- Your instructions
Update the items starting at the line that contains "Task: Click the keyword search input field" and ending at the last of the items by replacing "input field" with "text box", leaving everything else unchanged. Give only those updated lines, and leave the pictures out of your answer.

- Supplied records
————
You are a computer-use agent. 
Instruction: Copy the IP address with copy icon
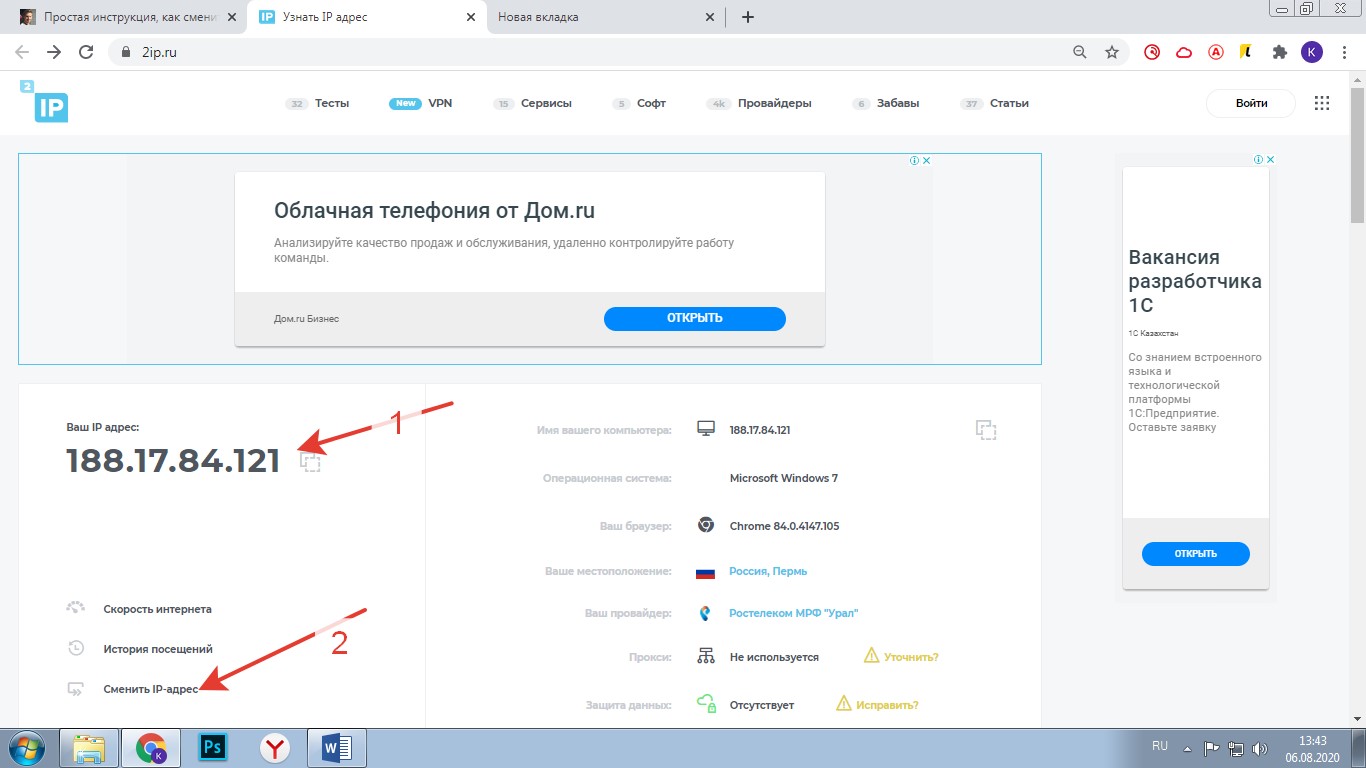tap(311, 461)
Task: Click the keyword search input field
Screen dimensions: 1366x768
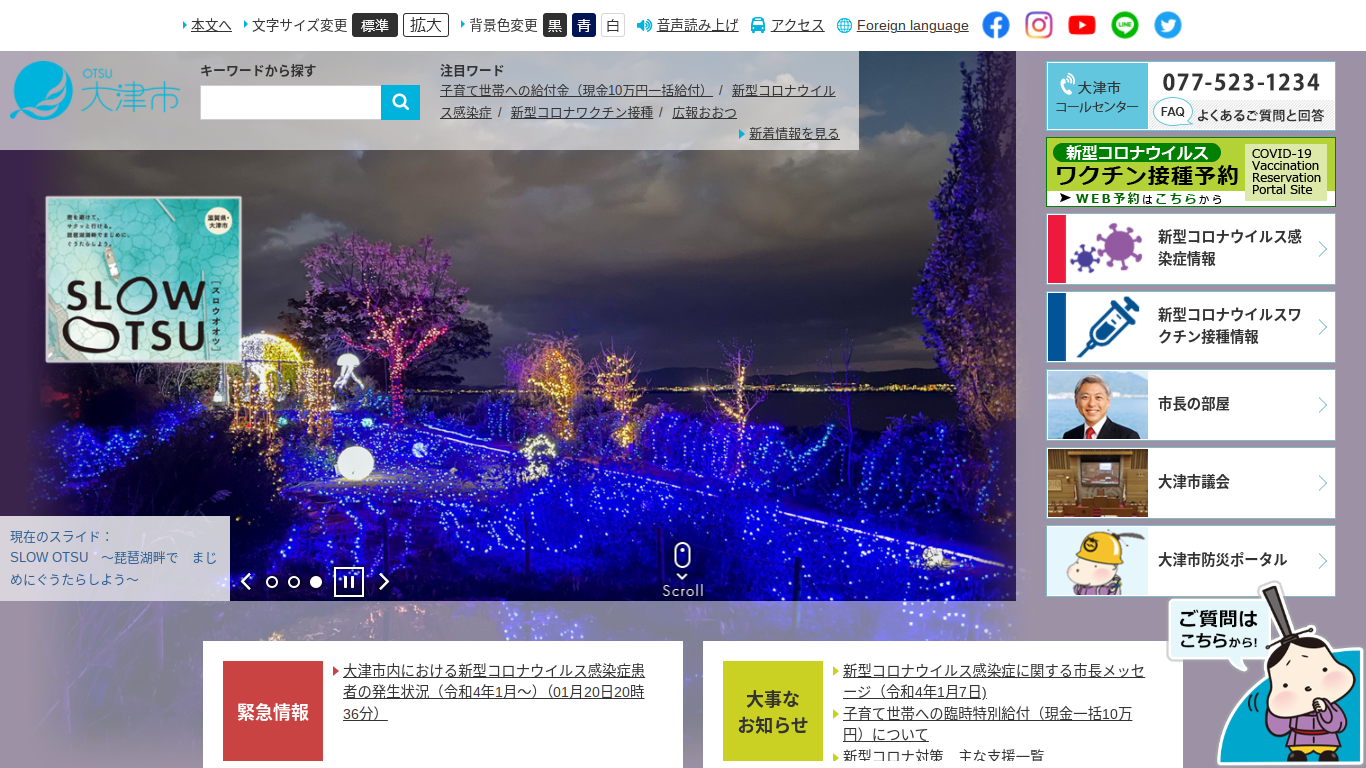Action: [290, 102]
————
- Finished exercise
Task: Click the keyword search text box
Screen dimensions: 1366x768
Action: [290, 102]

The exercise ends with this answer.